Rewrite the records with "orange bar" replaced by "blue bar" and nothing else changed.
--*--
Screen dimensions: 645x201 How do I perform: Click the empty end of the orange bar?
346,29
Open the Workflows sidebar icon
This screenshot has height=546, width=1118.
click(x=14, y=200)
--*--
Solution to this task:
Screen dimensions: 645x201 How do I perform: Click the empty end of the blue bar?
346,29
Open the Workflows sidebar icon
This screenshot has height=546, width=1118.
click(x=14, y=200)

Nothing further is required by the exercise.